§ **PROBLEMS TO SOLVE**
1. In the Splunk troubleshooting text, what is the maximum queue size, except for forwarding?
2. Resume the Splunk troubleshooting text after its last line.

§ **SELECTED EXCERPT**
============

/SplunkTroubleshooting

A repository of important troubleshooting searches for Splunk

SplunkTroubleshooting

A repository of important troubleshooting searches for Splunk

Splunk Problem Classification

Image 1

What Splunk Logs About Itself

Image 2

Useful Pipeline Searches with Metrics.log

How much time is Splunk spending within each pipeline?
index=_internal source=*metrics.log* group=pipeline | timechart sum(cpu_seconds) by name

How much time is Splunk spending within each processor?
index=_internal source=*metrics.log* group=pipeline | timechart sum(cpu_seconds) by processor

What is the 95th percentile of measured queue size?
index=_internal source=*metrics.log* group=queue | timechart perc95(current_size) by name

What is the maximum number of entries used in each queue? (1000 is max queue size, except for forwarding)

============

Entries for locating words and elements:

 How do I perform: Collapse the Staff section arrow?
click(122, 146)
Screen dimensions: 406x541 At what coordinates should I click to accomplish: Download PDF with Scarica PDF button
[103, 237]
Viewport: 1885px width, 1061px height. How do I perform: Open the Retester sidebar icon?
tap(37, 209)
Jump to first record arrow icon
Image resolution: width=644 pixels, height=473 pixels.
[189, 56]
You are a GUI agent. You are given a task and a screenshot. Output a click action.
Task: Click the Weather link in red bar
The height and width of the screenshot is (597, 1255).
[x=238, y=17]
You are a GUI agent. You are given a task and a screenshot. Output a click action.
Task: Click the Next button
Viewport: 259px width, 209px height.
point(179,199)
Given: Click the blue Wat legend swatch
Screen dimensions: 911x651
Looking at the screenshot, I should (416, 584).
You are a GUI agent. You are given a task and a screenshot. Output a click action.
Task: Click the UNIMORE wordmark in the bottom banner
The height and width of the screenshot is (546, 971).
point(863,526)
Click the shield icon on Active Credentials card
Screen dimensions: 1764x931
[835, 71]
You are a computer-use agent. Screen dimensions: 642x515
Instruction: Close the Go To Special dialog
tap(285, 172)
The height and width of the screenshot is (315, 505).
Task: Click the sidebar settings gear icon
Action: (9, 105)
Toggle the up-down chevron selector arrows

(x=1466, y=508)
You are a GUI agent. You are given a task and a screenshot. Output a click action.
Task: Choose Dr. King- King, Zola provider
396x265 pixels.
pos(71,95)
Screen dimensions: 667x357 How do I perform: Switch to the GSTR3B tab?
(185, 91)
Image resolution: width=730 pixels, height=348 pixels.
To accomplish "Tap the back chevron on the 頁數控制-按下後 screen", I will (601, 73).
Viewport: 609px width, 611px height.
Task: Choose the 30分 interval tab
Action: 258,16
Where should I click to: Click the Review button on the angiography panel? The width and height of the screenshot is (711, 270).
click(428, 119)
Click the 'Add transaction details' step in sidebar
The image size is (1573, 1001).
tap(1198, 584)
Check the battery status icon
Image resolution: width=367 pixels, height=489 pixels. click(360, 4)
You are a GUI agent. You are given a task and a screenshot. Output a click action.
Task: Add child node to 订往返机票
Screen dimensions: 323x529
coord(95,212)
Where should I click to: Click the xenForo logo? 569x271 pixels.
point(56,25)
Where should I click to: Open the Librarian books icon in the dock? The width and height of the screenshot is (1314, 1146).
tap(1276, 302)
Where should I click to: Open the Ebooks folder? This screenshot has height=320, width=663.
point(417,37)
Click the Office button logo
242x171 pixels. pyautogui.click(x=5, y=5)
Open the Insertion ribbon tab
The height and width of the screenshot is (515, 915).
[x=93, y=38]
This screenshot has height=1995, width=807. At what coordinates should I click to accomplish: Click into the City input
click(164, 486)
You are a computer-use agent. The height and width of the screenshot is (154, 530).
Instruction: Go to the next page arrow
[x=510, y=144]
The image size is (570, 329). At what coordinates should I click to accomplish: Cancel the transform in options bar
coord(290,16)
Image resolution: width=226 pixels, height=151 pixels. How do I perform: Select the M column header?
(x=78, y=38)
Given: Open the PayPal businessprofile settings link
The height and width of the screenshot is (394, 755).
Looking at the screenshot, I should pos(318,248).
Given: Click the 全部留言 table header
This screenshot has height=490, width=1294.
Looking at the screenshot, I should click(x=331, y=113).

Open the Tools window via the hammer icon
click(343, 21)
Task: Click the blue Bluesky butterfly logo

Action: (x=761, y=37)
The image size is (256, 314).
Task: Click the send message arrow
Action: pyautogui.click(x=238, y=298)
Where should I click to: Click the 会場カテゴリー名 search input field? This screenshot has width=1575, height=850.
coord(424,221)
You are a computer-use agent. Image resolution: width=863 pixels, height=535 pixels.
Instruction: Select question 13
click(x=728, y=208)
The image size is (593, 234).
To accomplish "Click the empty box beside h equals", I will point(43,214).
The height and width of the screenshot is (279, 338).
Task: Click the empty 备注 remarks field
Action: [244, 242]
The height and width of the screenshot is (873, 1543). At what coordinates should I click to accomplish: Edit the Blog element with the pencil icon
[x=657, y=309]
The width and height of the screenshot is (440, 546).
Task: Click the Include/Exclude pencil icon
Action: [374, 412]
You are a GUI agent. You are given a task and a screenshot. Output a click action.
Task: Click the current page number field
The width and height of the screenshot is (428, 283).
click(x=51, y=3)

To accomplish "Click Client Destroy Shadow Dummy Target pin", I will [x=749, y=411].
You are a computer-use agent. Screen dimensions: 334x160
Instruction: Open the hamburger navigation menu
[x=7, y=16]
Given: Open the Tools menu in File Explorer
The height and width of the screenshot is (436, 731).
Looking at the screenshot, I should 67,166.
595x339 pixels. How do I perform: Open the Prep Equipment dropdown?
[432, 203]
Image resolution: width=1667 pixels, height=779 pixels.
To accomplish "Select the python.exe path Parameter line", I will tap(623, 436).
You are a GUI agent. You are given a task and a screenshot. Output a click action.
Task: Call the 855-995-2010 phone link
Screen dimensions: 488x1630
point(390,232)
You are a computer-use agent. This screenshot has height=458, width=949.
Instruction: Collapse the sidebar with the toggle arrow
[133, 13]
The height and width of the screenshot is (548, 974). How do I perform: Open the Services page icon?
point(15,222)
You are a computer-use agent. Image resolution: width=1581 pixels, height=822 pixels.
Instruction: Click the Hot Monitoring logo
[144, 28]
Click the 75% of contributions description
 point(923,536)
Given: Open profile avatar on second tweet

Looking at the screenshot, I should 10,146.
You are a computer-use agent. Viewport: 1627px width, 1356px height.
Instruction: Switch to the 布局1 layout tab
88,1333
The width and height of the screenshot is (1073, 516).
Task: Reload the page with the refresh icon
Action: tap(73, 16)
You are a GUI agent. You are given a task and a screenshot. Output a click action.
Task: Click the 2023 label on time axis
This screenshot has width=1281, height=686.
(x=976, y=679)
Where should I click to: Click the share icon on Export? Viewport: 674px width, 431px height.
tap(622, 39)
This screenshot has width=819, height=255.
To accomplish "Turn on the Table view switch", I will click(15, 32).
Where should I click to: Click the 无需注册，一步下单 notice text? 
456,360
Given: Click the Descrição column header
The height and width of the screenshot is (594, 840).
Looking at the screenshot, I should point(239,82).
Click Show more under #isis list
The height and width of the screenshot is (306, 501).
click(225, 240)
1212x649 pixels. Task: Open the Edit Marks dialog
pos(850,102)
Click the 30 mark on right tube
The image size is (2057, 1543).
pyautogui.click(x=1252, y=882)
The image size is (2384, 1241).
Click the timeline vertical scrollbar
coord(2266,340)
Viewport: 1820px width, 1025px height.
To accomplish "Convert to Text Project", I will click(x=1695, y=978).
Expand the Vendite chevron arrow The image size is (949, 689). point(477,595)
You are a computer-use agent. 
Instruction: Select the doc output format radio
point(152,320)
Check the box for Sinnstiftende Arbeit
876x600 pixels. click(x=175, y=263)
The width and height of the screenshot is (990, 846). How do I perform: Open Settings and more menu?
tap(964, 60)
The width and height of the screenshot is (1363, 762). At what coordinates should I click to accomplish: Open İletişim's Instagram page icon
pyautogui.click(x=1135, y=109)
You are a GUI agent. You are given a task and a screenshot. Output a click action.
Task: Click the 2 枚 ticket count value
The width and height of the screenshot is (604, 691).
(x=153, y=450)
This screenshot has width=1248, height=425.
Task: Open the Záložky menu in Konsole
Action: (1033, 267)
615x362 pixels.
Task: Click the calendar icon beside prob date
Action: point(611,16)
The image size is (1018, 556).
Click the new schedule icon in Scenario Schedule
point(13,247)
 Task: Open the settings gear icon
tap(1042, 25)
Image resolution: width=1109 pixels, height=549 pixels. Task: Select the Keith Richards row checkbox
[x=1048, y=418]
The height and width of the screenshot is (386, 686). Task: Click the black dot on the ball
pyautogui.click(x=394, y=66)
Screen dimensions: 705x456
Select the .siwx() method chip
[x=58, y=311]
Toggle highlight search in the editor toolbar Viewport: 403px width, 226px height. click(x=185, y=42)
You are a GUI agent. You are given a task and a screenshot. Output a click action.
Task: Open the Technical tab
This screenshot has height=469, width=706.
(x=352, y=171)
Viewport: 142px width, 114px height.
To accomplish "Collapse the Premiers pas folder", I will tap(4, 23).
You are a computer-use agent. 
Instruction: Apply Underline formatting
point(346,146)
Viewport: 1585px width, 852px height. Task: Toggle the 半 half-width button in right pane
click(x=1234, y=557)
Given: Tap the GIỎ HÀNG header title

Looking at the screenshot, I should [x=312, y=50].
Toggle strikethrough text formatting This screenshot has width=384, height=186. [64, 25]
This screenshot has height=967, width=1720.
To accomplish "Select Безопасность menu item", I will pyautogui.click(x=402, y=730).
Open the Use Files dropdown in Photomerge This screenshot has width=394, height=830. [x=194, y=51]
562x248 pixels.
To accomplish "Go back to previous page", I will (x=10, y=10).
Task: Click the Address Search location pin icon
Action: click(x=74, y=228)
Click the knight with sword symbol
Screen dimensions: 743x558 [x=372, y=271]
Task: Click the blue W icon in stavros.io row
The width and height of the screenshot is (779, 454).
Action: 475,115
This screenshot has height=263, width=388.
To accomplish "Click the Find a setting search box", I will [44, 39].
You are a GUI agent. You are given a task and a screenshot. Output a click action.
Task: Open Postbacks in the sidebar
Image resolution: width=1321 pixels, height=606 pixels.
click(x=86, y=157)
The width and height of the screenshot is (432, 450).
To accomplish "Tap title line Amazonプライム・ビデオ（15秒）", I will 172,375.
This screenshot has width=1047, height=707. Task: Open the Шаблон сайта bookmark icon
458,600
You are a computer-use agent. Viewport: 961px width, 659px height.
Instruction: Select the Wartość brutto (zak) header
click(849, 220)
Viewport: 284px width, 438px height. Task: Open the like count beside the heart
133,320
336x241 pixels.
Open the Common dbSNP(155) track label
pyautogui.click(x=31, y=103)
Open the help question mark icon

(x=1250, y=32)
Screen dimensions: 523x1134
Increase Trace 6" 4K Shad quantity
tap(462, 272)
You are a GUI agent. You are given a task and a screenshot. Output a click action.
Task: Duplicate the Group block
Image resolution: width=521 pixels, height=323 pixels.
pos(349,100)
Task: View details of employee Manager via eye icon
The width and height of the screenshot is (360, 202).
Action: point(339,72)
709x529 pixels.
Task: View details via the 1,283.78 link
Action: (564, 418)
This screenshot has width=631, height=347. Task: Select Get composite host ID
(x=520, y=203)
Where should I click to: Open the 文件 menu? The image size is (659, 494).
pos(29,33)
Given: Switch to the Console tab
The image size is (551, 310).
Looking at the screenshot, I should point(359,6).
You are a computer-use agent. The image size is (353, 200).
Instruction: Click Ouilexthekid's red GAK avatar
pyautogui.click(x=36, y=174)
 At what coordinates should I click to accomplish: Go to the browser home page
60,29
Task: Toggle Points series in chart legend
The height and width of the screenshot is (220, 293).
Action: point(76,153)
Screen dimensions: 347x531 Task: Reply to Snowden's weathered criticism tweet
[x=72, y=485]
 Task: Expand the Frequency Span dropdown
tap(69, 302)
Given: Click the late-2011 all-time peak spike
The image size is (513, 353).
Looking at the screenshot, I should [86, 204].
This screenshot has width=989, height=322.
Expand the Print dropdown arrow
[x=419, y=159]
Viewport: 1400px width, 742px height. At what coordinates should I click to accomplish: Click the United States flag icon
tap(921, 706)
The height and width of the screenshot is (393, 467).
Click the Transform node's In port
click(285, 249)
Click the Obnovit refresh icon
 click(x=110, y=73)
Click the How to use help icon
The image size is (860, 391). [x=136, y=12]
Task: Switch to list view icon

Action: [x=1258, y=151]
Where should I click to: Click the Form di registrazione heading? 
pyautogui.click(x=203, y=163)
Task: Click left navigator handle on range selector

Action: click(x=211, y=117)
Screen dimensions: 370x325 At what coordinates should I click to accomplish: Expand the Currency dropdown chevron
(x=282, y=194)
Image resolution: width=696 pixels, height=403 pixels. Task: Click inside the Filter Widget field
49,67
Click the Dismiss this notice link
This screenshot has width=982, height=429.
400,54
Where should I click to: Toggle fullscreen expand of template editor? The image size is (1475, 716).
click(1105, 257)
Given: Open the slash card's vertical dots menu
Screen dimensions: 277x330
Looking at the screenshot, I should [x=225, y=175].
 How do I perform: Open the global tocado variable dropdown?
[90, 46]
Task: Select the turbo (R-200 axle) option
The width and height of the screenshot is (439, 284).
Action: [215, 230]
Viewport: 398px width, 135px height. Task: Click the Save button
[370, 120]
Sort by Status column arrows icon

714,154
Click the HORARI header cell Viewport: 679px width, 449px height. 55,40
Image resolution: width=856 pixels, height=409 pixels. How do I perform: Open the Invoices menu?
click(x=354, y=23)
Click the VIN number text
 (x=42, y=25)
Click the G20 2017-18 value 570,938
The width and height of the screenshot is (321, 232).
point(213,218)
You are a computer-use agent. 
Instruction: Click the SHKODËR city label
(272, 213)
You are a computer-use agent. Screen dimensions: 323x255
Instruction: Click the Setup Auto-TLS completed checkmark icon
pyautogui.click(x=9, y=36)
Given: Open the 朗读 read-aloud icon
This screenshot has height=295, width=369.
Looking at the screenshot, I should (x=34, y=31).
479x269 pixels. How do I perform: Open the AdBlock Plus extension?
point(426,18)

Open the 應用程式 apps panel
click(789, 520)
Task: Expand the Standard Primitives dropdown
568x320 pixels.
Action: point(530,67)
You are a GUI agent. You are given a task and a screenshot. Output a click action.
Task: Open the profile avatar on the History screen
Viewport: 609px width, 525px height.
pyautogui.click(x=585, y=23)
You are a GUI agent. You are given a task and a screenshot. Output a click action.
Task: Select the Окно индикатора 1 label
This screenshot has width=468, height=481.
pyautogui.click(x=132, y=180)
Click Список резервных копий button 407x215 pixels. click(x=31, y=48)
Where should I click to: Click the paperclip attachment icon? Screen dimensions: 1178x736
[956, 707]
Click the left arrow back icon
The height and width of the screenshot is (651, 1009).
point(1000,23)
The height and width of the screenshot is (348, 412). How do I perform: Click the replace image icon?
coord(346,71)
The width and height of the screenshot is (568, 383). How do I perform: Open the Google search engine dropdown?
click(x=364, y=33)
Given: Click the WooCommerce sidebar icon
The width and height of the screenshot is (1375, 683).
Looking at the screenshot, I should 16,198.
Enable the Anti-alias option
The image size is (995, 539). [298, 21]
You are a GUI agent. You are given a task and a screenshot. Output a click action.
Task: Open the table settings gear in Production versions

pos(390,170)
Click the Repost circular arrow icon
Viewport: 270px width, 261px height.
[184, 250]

============

§ **RESULTS FOR EACH TASK**
1. 1000

2.
index=_internal source=*metrics.log* group=queue | timechart max(current_size) by name

Troubleshooting Forwarding

Which forwarders are sending data to Splunk and how much?
index=_internal sourcetype=splunkd host=<indexer> metrics tcpin_connections | timechart span=5m max(tcp_KBps) by sourceIp

Where is the forwarder trying to send data to?
index=_internal host=< uf > sourcetype=splunkd StatusMgr destHost

What output queues are set up?
index=_internal host=<uf > source=* metrics.log group=queue tcpout | stats count by name

Distributed Search Job Overview

Image 3

Search Problem Categories

Image 4

Troubleshooting User Searches

Lengthy Search?
index="_audit" action="search" (id=* OR search_id=*) | eval user=if(user=="n/a",null(),user) | stats max(total_run_time) as total_run_time first(user) as user by search_id | stats count perc95(total_run_time) median(total_run_time) by user

How much time are the indexers spending in response to queries from SH?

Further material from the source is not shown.